The dispute reached the Arbitral Tribunal. The Tribunal ruled in favour of Welspun. It held that merely having a clause in the contract making time the essence of it “would not be determinative”, rather, an overall view having regard to all the terms of the contract are to be taken into consideration. It also said that “generally, under construction contracts, time is not of the essence.”
In a telling judgment, the Apex Court presided by the Chief Justice of India, NV Ramana, observed that “whether the time is of the essence in a contract has to be culled out from the reading of the entire contract as well as the surrounding circumstances. Merely having an explicit clause may not be sufficient to make time the essence of the contract”.

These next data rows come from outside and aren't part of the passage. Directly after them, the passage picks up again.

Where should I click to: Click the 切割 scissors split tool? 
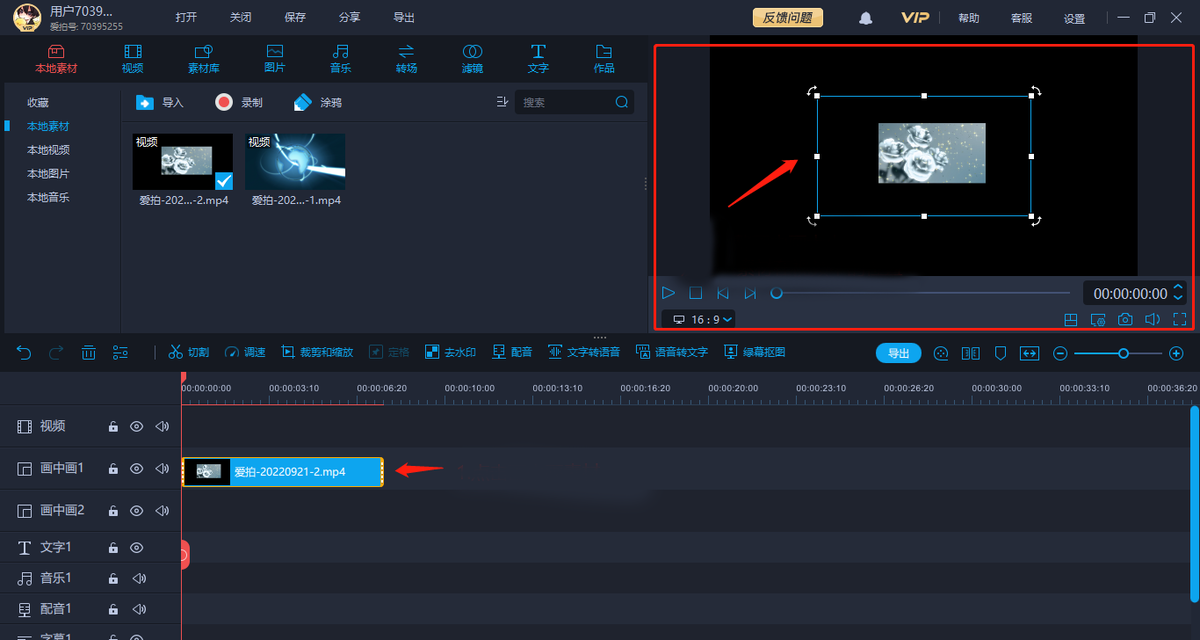[188, 352]
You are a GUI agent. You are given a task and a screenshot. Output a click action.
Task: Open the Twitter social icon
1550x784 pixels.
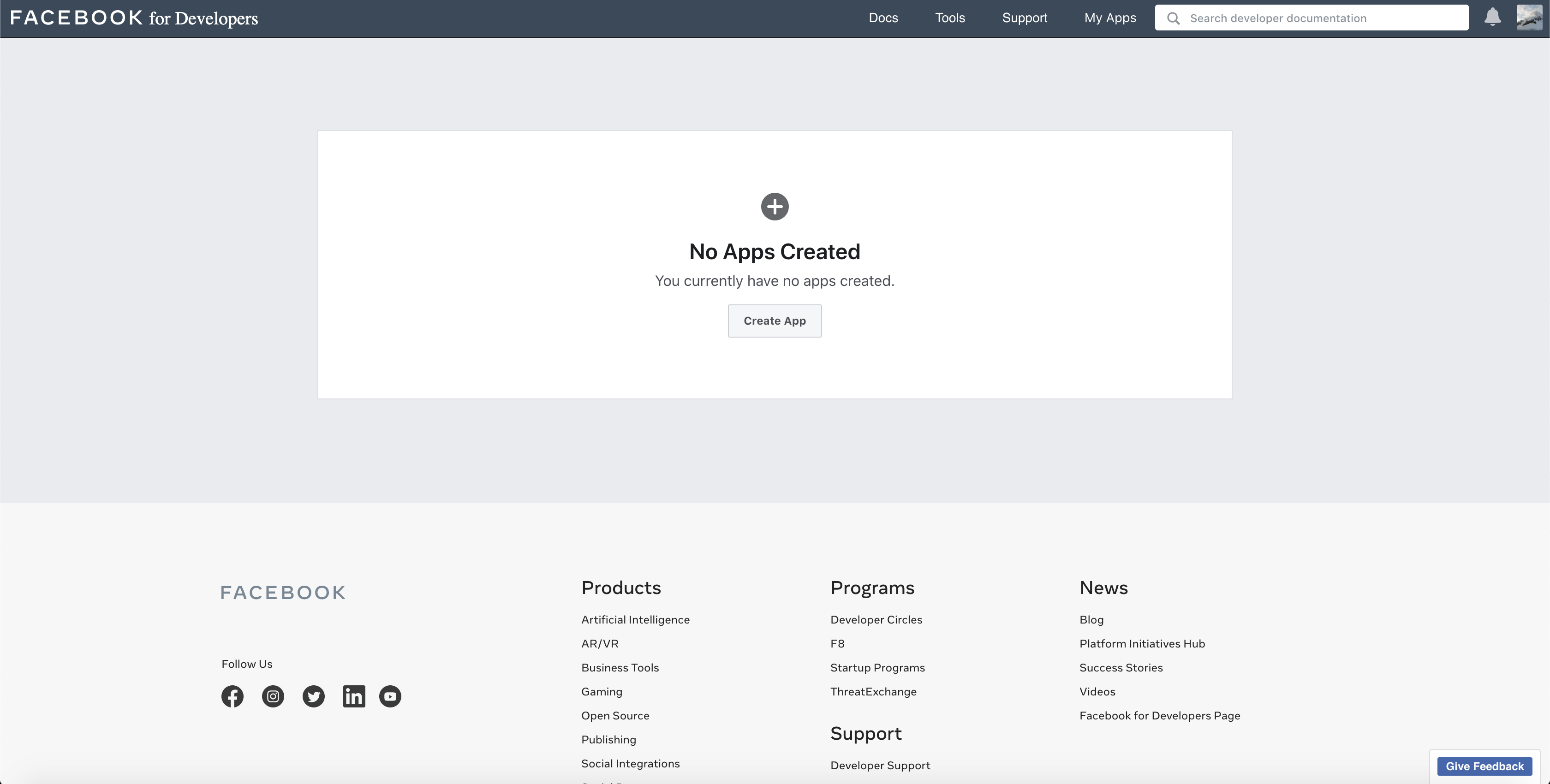click(313, 696)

Two provisions in the contract seemed in conflict. One, the mention that time is of the essence, and two, the existence of an extension procedure. The existence of the extension procedure and the imposition of liquidated damages (the Arbitral Tribunal held and the Supreme Court upheld) were good indicators that time was not the essence of the contract.

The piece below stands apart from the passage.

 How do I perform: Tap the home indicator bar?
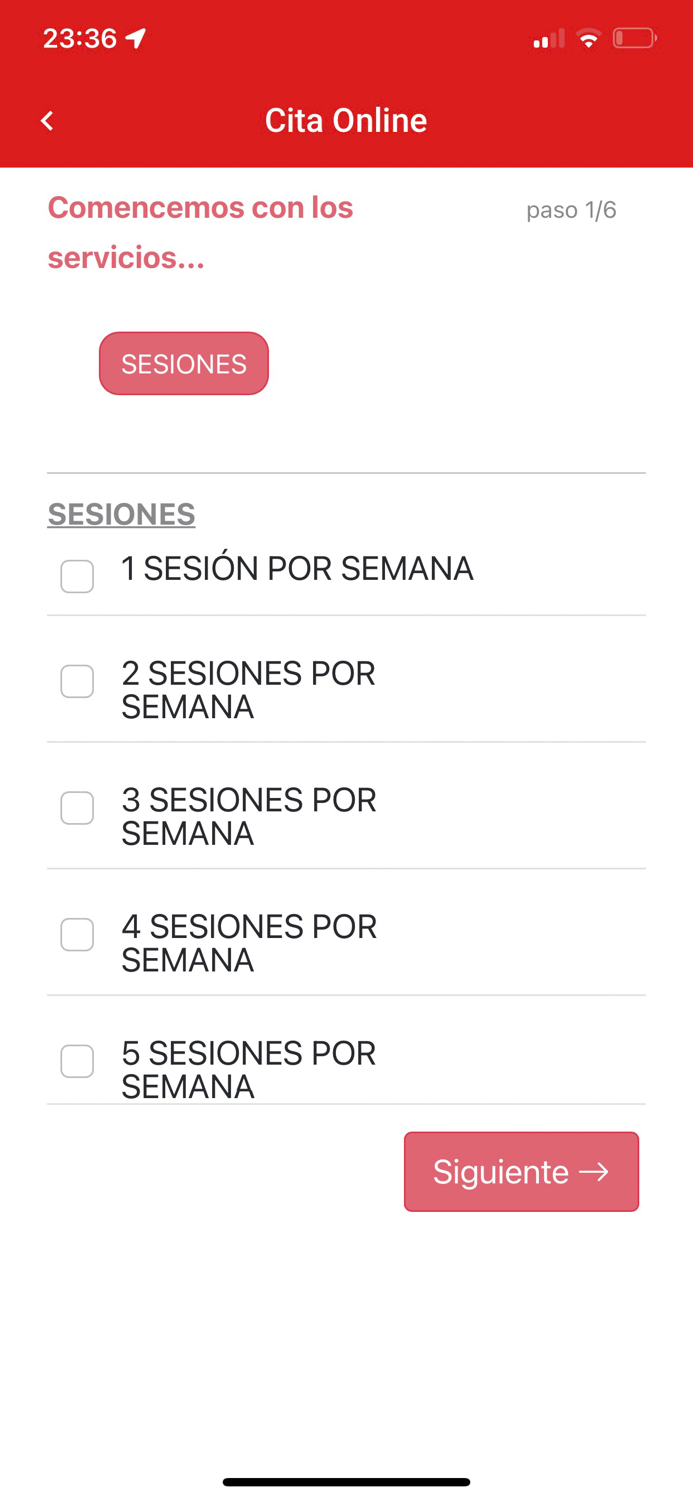coord(346,1482)
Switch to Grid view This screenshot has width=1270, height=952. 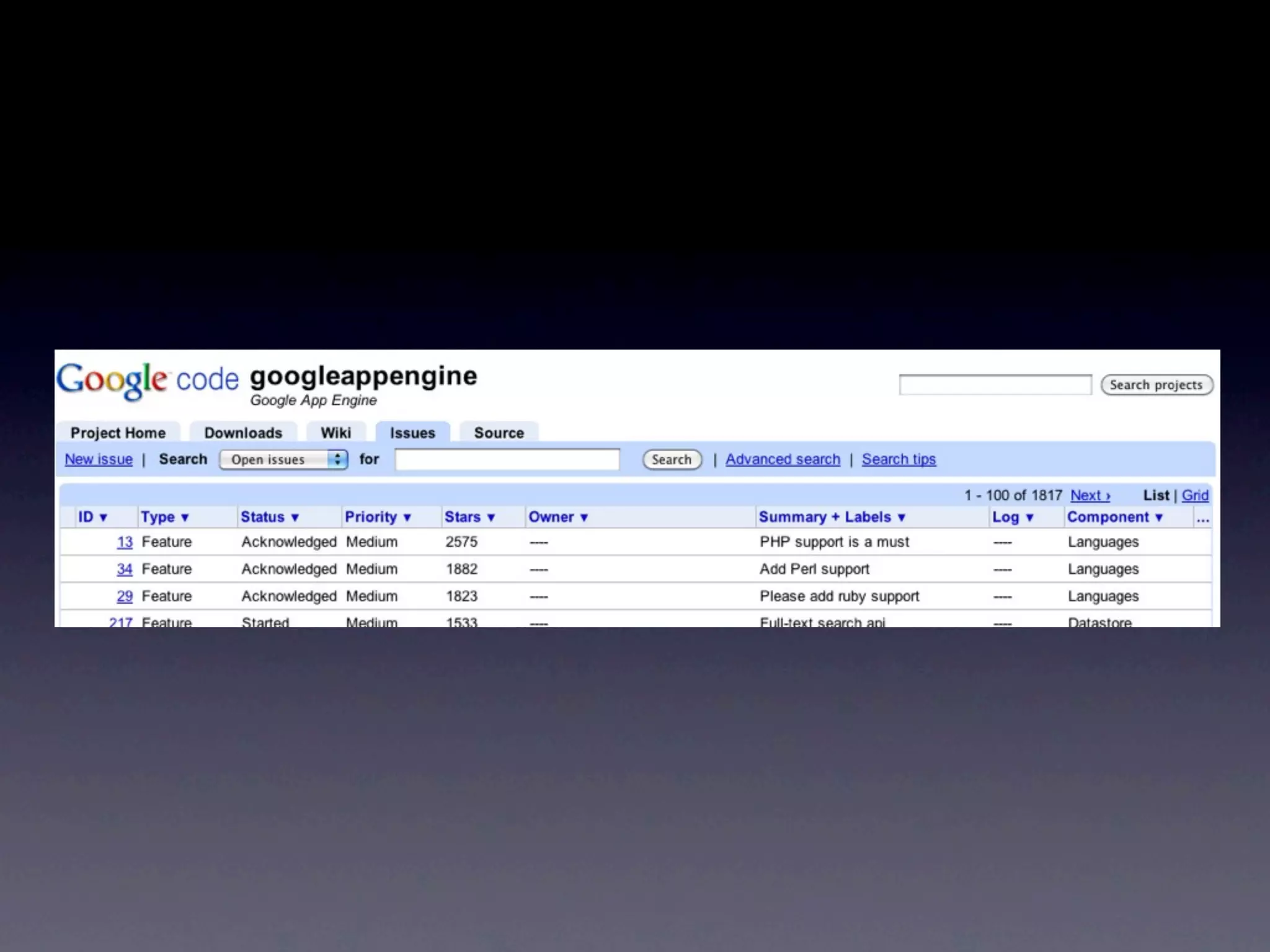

This was the argument of the counsel for Welspun, Shyam Divan, and the Apex Court found merit in it. ONGC had wanted to deduct $8,07,804 and ₹1.05 lakh, while the Arbitral Tribunal would only go as far as to award as compensation only the actual loss suffered by ONGC, which was ₹2.09 crore.
‘No precise language’
The setting aside of the liquidated damages in favour of the actual loss was also sustained because of the “absence of precise language allowing for the reimposition of the liquidated damages,” the judgment says. Here is where the doctrine of contra proferentem enters the picture.
If there is a lack of clarity in the wordings of a contract, the interpretation goes against the entity that introduced it – a penalty for drafting it poorly. Typically, it is the party with bigger bargaining power in a contract that introduces clauses such as for liquidated damages.

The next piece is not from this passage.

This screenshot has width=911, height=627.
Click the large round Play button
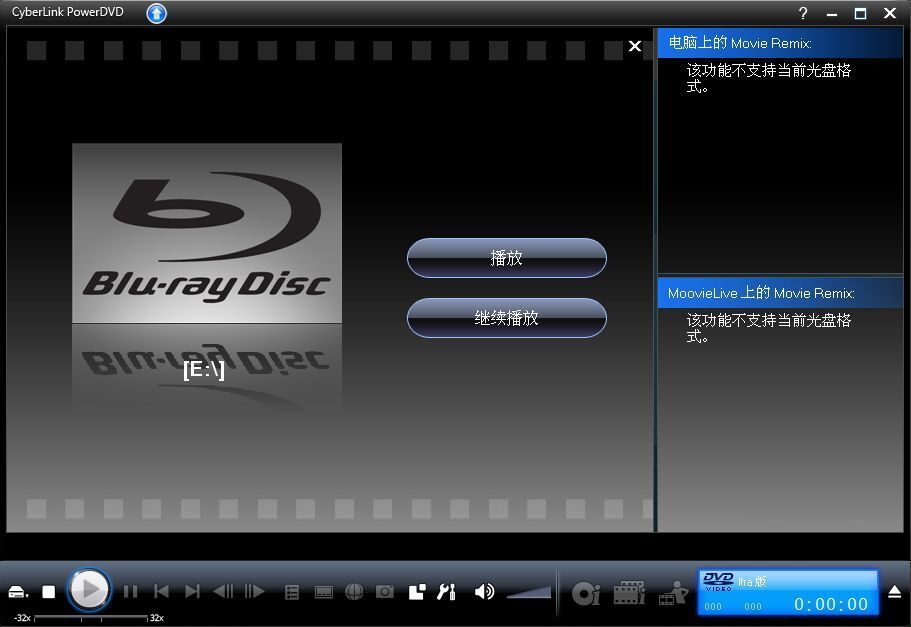click(89, 590)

In this case, ONGC had used a template for its contract. The case was also argued by ONGC on the basis of Section 34 of the Arbitration Act, which says that an arbitral award could be set aside “if it is in conflict with the public policy of India”. Chief Justice Ramana would have none of it. “The phrase ‘public policy’ does not indicate ‘a catch-all provision’ to challenge awards before an appellate forum on infinite grounds,” he says in the judgment.
“The purpose of Section 34,” Justice Ramana observes, “is to strike a balance between the Court’s appellate powers and the integrity of the arbitral process.”
Writing in Mondaq , Ashima Obhan and Seerat Bhutani, advocates with Obhan & Associates, recommend that “parties should ensure that their conduct is consistent with the understanding of the contract where time is of the essence.”
Abhishek Subbiah, Managing Partner, Bridge Legal, observes in an article in Apex Jurisprudence that “the conduct of parties has begun to become increasingly more critical to the judicial process of determining the actual contours of what is the quintessentially complex contractual relationship.”
Noting that the judgment provides insights on “how to better draft our contracts,” Subbiah says, “time isn’t of essence only because you say it is.”